AANGELEVERD FRAGMENT:
Aan hetgeen appellante heeft aangevoerd komt onvoldoende gewicht toe om de hiervoor bedoelde, door verweerder uit (met name) de satellietopname van 2 september 1991 getrokken conclusie ter zijde te stellen. De factuur d.d. 15 mei 1991 van Aannemings-, loon- en verhuurbedrijf F aan appellante voor het poten en behandelen van maïs op 3.5 ha bevat weliswaar een specificatie naar percelen aangeduid als M20 en M24, doch door appellant is geen enkel objectief verifieerbaar bewijsstuk overgelegd waaruit kan worden opgemaakt dat deze percelen M20 en M24 corresponderen met het in geding zijnde perceel 2.
5.4 Appellante heeft voorts betoogd dat het betrokken perceel 2 in 1987 beteeld is geweest met 2 ha. tarwe en 0.1 ha aardbeien en dat perceel 2 gelet op dit gebruik in dat jaar in ieder geval voor 2.1 ha voldoet aan de definitie van akkerland.
Het College constateert dat partijen met betrekking tot perceel 2 in dat jaar niet van mening verschillen over de exacte grenzen en oppervlakten van de verscheidene subpercelen, waarbij partijen de subpercelen 512, 513 en 516 onderscheiden.
Gezien de uitleg die Honig ter zitting van het College heeft gegeven aan de hand van een aldaar overgelegde kleurenweergave van drie satellietopnames uit 1987, is voldoende aannemelijk gemaakt dat blijkens die opnames de subpercelen 512 en 513 op de desbetreffende data met gras begroeid zijn geweest en is onaannemelijk dat genoemde subpercelen in de tussenliggende periodes in gebruik zijn geweest voor de teelt van een akkerbouwgewas.
Dat verweerder bij de beoordeling van de satellietopnames over het jaar 1987 de nummers van de subpercelen heeft verwisseld, is het College niet gebleken.
Voorts heeft verweerder in de verklaringen van 3 augustus 2002 van E en G geen aanleiding hoeven zien om zijn uit de satellietopnames getrokken conclusie voor het jaar 1987 ter zijde te stellen, reeds niet nu deze verklaringen in strijd zijn met hetgeen appellante zelf heeft verklaard omtrent het gebruik van de betreffende subpercelen. Zo staat in deze verklaringen vermeld dat de 0.1 ha. aardbeien werden verbouwd op een smalle strook aan de onderzijde van de subpercelen 512, 513 en 516, terwijl appellante ter zitting van het College desgevraagd heeft aangegeven dat dit aardbeienveld met de lange zijde was gelegen op de grens van de subpercelen 513 en 516. Appellante heeft desgevraagd deze tegenstrijdigheid in de door haar en de anderen afgelegde verklaringen niet kunnen ophelderen.

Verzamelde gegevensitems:
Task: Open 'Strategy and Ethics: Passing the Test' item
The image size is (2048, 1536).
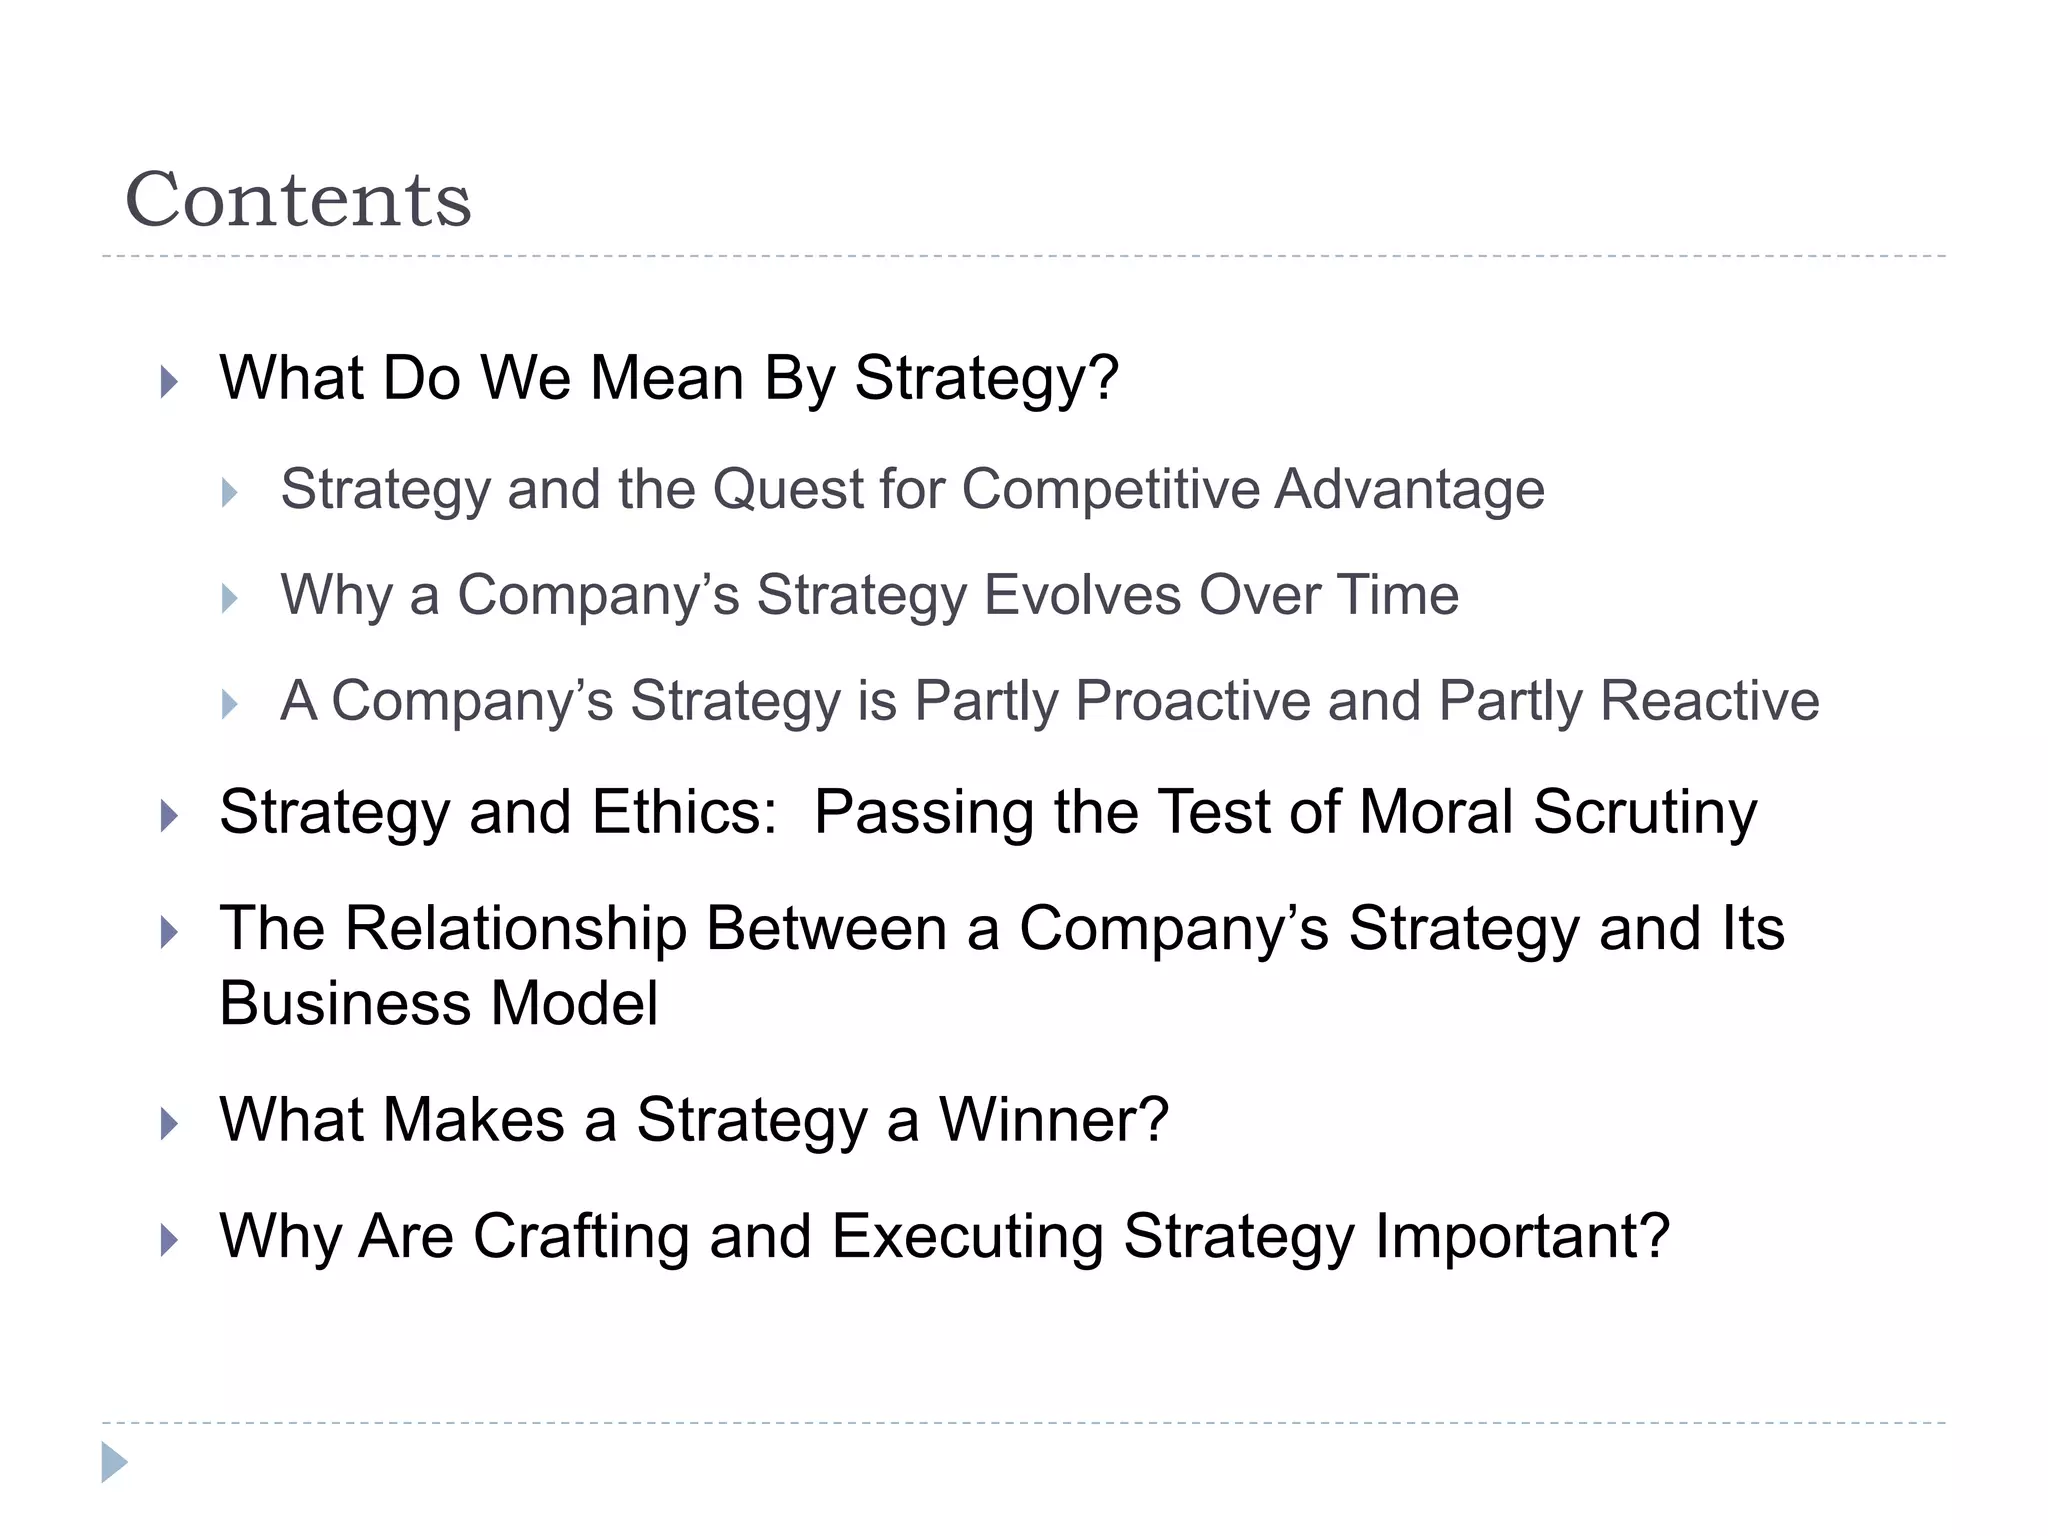Action: 987,811
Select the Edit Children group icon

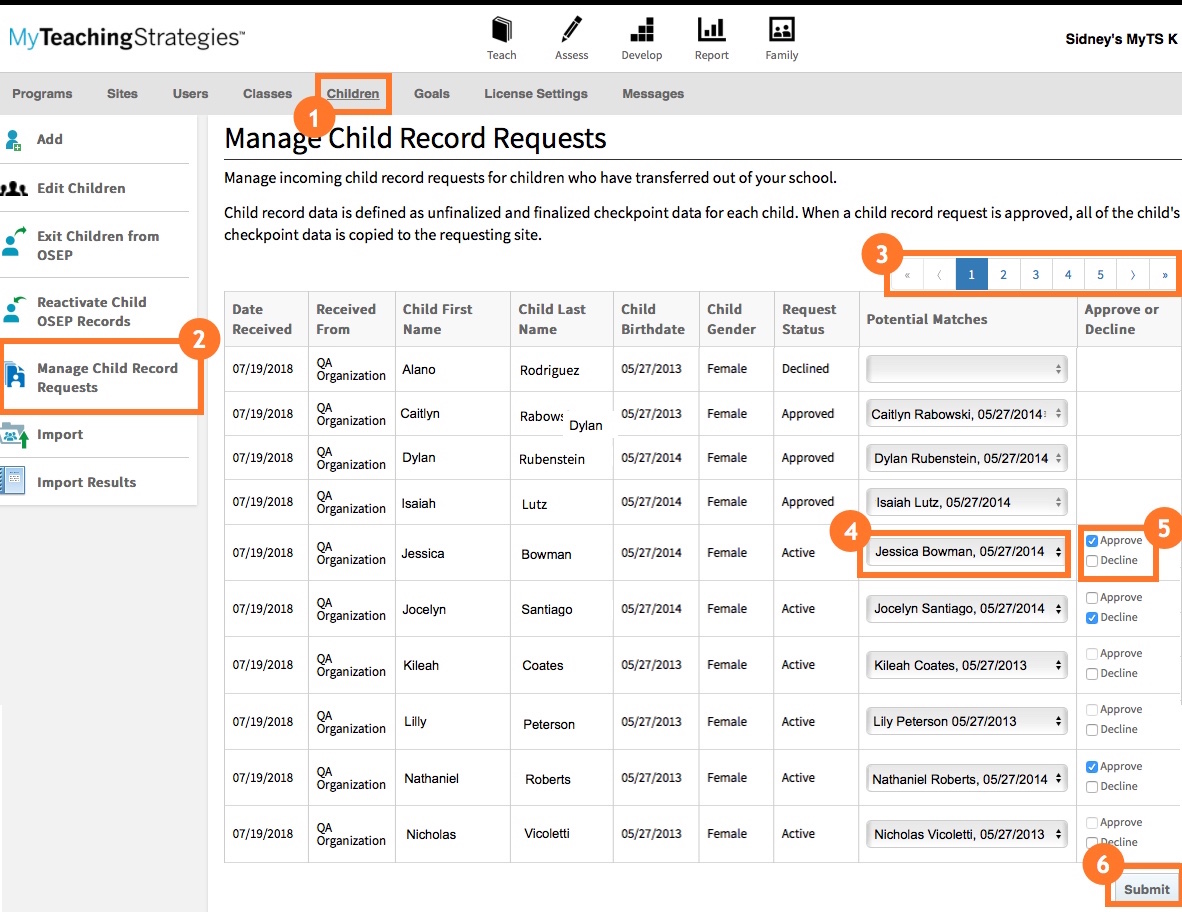pos(14,188)
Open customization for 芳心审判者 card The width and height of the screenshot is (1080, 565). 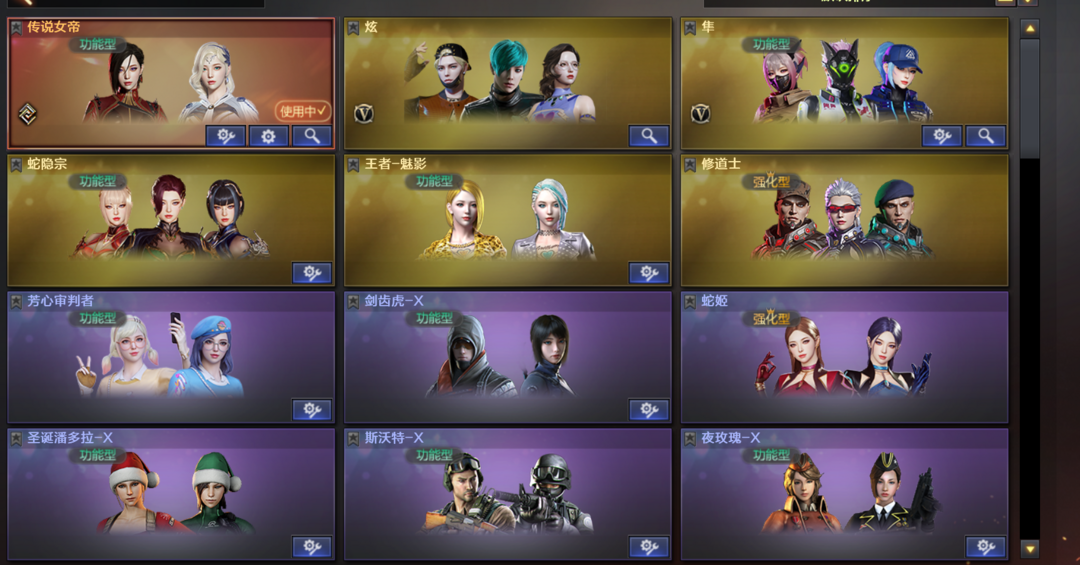312,410
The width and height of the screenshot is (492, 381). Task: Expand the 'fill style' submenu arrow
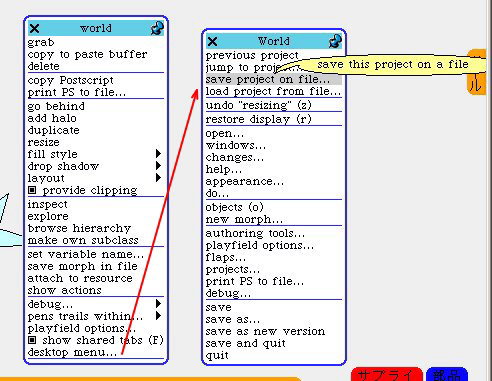(x=158, y=154)
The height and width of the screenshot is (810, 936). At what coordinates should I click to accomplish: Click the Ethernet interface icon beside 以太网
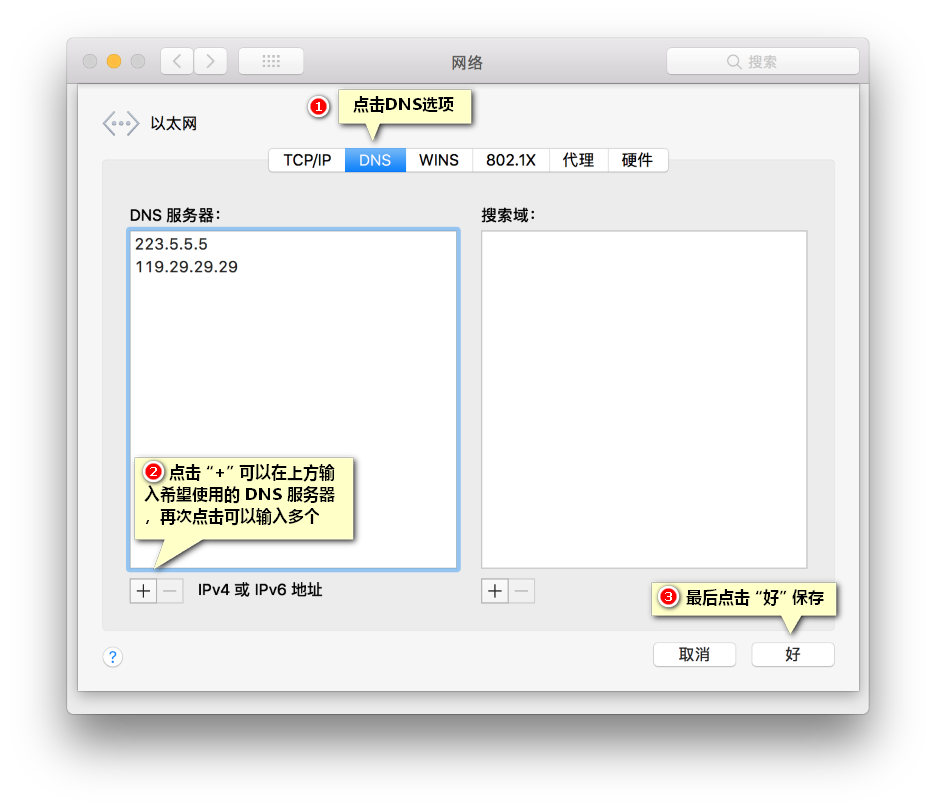120,122
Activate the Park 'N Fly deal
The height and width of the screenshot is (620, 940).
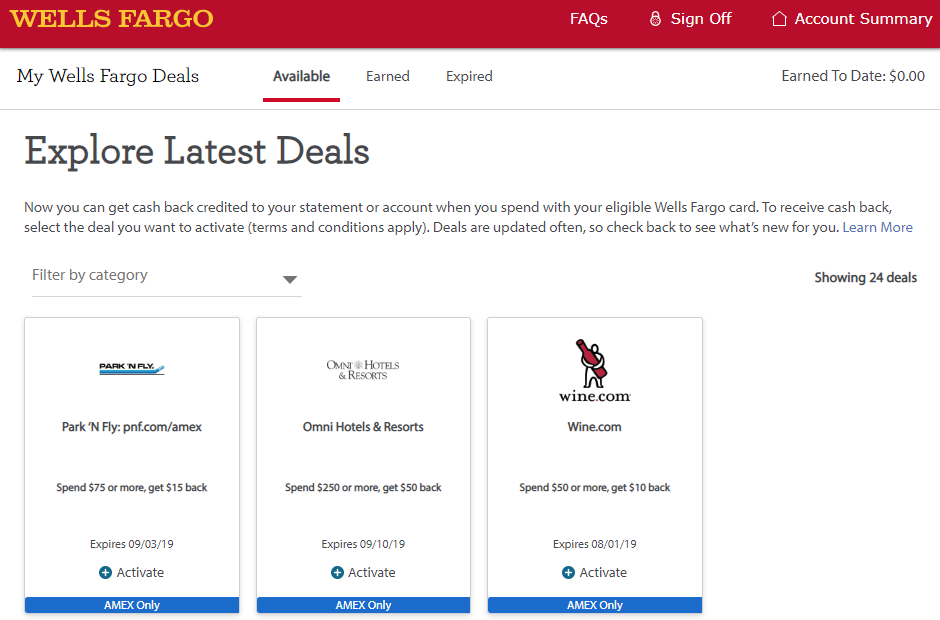(131, 572)
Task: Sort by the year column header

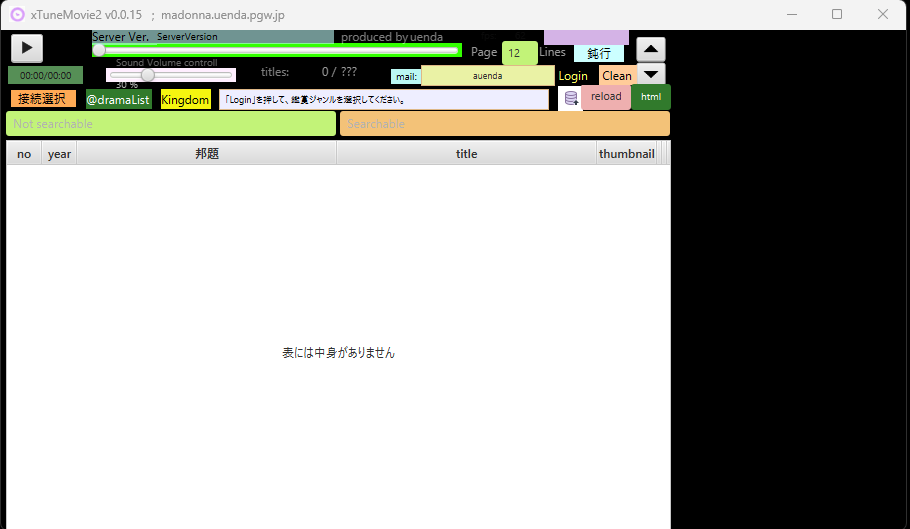Action: [x=59, y=154]
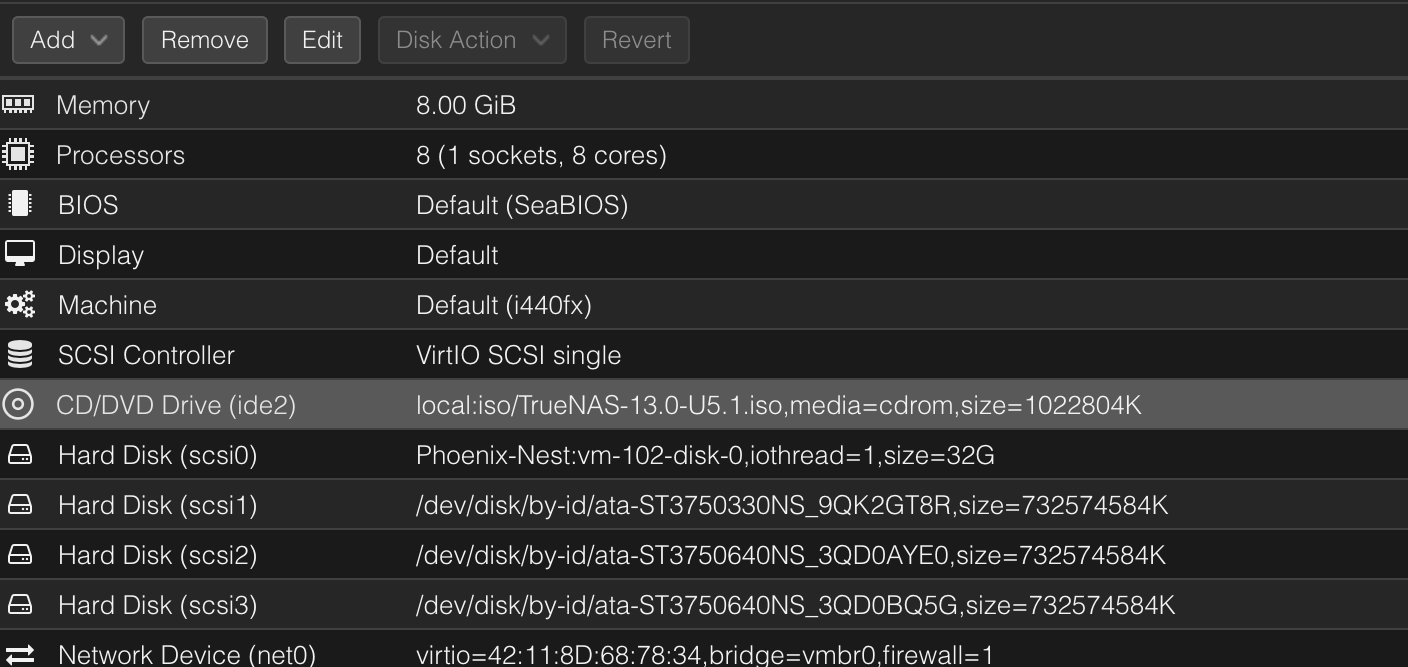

UIT TE VOEREN OPDRACHT: Geef de passage uit het fragment over perceel 2 tussen "Het College constateert" en "College niet gebleken.", beide inbegrepen, letterlijk opnieuw weer.

ANTWOORD OP OEFENING:
Het College constateert dat partijen met betrekking tot perceel 2 in dat jaar niet van mening verschillen over de exacte grenzen en oppervlakten van de verscheidene subpercelen, waarbij partijen de subpercelen 512, 513 en 516 onderscheiden.
Gezien de uitleg die Honig ter zitting van het College heeft gegeven aan de hand van een aldaar overgelegde kleurenweergave van drie satellietopnames uit 1987, is voldoende aannemelijk gemaakt dat blijkens die opnames de subpercelen 512 en 513 op de desbetreffende data met gras begroeid zijn geweest en is onaannemelijk dat genoemde subpercelen in de tussenliggende periodes in gebruik zijn geweest voor de teelt van een akkerbouwgewas.
Dat verweerder bij de beoordeling van de satellietopnames over het jaar 1987 de nummers van de subpercelen heeft verwisseld, is het College niet gebleken.